::: Data supplied

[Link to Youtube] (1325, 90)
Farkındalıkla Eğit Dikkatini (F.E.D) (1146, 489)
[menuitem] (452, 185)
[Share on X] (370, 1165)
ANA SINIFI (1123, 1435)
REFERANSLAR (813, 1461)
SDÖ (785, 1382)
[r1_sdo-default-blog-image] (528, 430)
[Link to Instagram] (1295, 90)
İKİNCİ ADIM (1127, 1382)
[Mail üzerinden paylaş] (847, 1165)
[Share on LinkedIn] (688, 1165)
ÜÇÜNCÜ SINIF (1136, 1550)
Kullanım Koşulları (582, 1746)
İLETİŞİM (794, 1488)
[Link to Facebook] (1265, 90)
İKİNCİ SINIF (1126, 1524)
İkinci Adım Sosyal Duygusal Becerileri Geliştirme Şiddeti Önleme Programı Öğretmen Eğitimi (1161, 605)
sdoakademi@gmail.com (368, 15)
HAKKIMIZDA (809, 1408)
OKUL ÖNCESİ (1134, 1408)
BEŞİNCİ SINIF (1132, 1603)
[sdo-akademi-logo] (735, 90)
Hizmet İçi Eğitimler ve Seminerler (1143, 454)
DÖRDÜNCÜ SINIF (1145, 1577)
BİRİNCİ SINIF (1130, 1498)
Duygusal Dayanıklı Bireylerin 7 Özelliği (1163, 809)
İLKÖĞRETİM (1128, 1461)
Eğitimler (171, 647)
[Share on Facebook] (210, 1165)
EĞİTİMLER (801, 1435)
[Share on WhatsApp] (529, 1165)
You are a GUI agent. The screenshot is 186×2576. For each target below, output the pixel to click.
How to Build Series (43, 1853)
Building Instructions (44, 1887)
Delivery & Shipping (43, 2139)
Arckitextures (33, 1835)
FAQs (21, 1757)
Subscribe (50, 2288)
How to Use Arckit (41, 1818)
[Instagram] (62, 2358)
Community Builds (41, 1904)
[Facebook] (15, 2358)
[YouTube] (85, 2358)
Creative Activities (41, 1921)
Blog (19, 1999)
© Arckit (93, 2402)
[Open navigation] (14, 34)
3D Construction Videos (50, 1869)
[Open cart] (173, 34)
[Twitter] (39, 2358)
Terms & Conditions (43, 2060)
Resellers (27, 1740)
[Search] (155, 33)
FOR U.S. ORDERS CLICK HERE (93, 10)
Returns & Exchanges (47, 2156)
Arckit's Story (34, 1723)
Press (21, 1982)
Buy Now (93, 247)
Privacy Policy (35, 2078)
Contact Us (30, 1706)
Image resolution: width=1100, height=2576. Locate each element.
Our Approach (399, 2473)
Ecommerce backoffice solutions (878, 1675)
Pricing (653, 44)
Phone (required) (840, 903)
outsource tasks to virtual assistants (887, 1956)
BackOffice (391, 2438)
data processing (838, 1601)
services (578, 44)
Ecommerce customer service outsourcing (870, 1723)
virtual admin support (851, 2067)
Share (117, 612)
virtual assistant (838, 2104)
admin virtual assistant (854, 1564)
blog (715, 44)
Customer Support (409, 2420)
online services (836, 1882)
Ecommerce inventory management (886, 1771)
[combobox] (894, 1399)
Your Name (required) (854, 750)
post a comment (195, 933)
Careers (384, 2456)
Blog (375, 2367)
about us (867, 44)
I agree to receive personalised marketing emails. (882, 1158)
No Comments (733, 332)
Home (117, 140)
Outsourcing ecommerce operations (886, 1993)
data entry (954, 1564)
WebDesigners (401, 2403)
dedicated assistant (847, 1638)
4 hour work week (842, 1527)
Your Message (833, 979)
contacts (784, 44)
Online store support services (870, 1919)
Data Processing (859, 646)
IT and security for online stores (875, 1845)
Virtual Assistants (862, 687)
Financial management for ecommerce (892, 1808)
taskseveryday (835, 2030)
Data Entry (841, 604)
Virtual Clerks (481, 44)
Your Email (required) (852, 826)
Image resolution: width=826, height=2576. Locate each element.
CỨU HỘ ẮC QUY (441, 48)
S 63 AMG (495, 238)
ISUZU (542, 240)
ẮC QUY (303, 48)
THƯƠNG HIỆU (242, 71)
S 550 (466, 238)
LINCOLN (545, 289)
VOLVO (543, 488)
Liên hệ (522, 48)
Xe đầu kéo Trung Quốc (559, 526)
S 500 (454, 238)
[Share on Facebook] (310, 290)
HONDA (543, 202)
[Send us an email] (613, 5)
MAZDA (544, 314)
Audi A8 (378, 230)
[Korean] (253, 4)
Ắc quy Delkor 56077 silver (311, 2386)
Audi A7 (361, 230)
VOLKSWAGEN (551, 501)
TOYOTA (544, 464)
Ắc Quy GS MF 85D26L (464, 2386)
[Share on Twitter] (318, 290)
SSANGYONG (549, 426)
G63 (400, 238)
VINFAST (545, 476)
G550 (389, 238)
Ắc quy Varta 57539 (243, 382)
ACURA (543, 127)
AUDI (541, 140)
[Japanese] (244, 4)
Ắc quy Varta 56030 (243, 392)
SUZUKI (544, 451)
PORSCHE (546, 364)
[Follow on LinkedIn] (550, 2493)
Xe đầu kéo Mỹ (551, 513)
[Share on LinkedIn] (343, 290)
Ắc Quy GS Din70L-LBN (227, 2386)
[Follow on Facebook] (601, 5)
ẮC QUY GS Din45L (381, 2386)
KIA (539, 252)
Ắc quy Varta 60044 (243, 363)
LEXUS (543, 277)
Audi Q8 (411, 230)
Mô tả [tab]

::::::

* [Work to complete] Every record above should be output exactly.

* [Expected output]
[Link to Youtube] (1325, 90)
Farkındalıkla Eğit Dikkatini (F.E.D) (1146, 489)
[menuitem] (452, 185)
[Share on X] (370, 1165)
ANA SINIFI (1123, 1435)
REFERANSLAR (813, 1461)
SDÖ (785, 1382)
[r1_sdo-default-blog-image] (528, 430)
[Link to Instagram] (1295, 90)
İKİNCİ ADIM (1127, 1382)
[Mail üzerinden paylaş] (847, 1165)
[Share on LinkedIn] (688, 1165)
ÜÇÜNCÜ SINIF (1136, 1550)
Kullanım Koşulları (582, 1746)
İLETİŞİM (794, 1488)
[Link to Facebook] (1265, 90)
İKİNCİ SINIF (1126, 1524)
İkinci Adım Sosyal Duygusal Becerileri Geliştirme Şiddeti Önleme Programı Öğretmen Eğitimi (1161, 605)
sdoakademi@gmail.com (368, 15)
HAKKIMIZDA (809, 1408)
OKUL ÖNCESİ (1134, 1408)
BEŞİNCİ SINIF (1132, 1603)
[sdo-akademi-logo] (735, 90)
Hizmet İçi Eğitimler ve Seminerler (1143, 454)
DÖRDÜNCÜ SINIF (1145, 1577)
BİRİNCİ SINIF (1130, 1498)
Duygusal Dayanıklı Bireylerin 7 Özelliği (1163, 809)
İLKÖĞRETİM (1128, 1461)
Eğitimler (171, 647)
[Share on Facebook] (210, 1165)
EĞİTİMLER (801, 1435)
[Share on WhatsApp] (529, 1165)
You are a GUI agent. The screenshot is 186×2576. For each target below, output the pixel to click.
How to Build Series (43, 1853)
Building Instructions (44, 1887)
Delivery & Shipping (43, 2139)
Arckitextures (33, 1835)
FAQs (21, 1757)
Subscribe (50, 2288)
How to Use Arckit (41, 1818)
[Instagram] (62, 2358)
Community Builds (41, 1904)
[Facebook] (15, 2358)
[YouTube] (85, 2358)
Creative Activities (41, 1921)
Blog (19, 1999)
© Arckit (93, 2402)
[Open navigation] (14, 34)
3D Construction Videos (50, 1869)
[Open cart] (173, 34)
[Twitter] (39, 2358)
Terms & Conditions (43, 2060)
Resellers (27, 1740)
[Search] (155, 33)
FOR U.S. ORDERS CLICK HERE (93, 10)
Returns & Exchanges (47, 2156)
Arckit's Story (34, 1723)
Press (21, 1982)
Buy Now (93, 247)
Privacy Policy (35, 2078)
Contact Us (30, 1706)
Image resolution: width=1100, height=2576. Locate each element.
Our Approach (399, 2473)
Ecommerce backoffice solutions (878, 1675)
Pricing (653, 44)
Phone (required) (840, 903)
outsource tasks to virtual assistants (887, 1956)
BackOffice (391, 2438)
data processing (838, 1601)
services (578, 44)
Ecommerce customer service outsourcing (870, 1723)
virtual admin support (851, 2067)
Share (117, 612)
virtual assistant (838, 2104)
admin virtual assistant (854, 1564)
blog (715, 44)
Customer Support (409, 2420)
online services (836, 1882)
Ecommerce inventory management (886, 1771)
[combobox] (894, 1399)
Your Name (required) (854, 750)
post a comment (195, 933)
Careers (384, 2456)
Blog (375, 2367)
about us (867, 44)
I agree to receive personalised marketing emails. (882, 1158)
No Comments (733, 332)
Home (117, 140)
Outsourcing ecommerce operations (886, 1993)
data entry (954, 1564)
WebDesigners (401, 2403)
dedicated assistant (847, 1638)
4 hour work week (842, 1527)
Your Message (833, 979)
contacts (784, 44)
Online store support services (870, 1919)
Data Processing (859, 646)
IT and security for online stores (875, 1845)
Virtual Assistants (862, 687)
Financial management for ecommerce (892, 1808)
taskseveryday (835, 2030)
Data Entry (841, 604)
Virtual Clerks (481, 44)
Your Email (required) (852, 826)
Image resolution: width=826, height=2576. Locate each element.
CỨU HỘ ẮC QUY (441, 48)
S 63 AMG (495, 238)
ISUZU (542, 240)
ẮC QUY (303, 48)
THƯƠNG HIỆU (242, 71)
S 550 (466, 238)
LINCOLN (545, 289)
VOLVO (543, 488)
Liên hệ (522, 48)
Xe đầu kéo Trung Quốc (559, 526)
S 500 (454, 238)
[Share on Facebook] (310, 290)
HONDA (543, 202)
[Send us an email] (613, 5)
MAZDA (544, 314)
Audi A8 (378, 230)
[Korean] (253, 4)
Ắc quy Delkor 56077 silver (311, 2386)
Audi A7 (361, 230)
VOLKSWAGEN (551, 501)
TOYOTA (544, 464)
Ắc Quy GS MF 85D26L (464, 2386)
[Share on Twitter] (318, 290)
SSANGYONG (549, 426)
G63 (400, 238)
VINFAST (545, 476)
G550 (389, 238)
Ắc quy Varta 57539 (243, 382)
ACURA (543, 127)
AUDI (541, 140)
[Japanese] (244, 4)
Ắc quy Varta 56030 (243, 392)
SUZUKI (544, 451)
PORSCHE (546, 364)
[Follow on LinkedIn] (550, 2493)
Xe đầu kéo Mỹ (551, 513)
[Share on LinkedIn] (343, 290)
Ắc Quy GS Din70L-LBN (227, 2386)
[Follow on Facebook] (601, 5)
ẮC QUY GS Din45L (381, 2386)
KIA (539, 252)
Ắc quy Varta 60044 (243, 363)
LEXUS (543, 277)
Audi Q8 (411, 230)
Mô tả [tab]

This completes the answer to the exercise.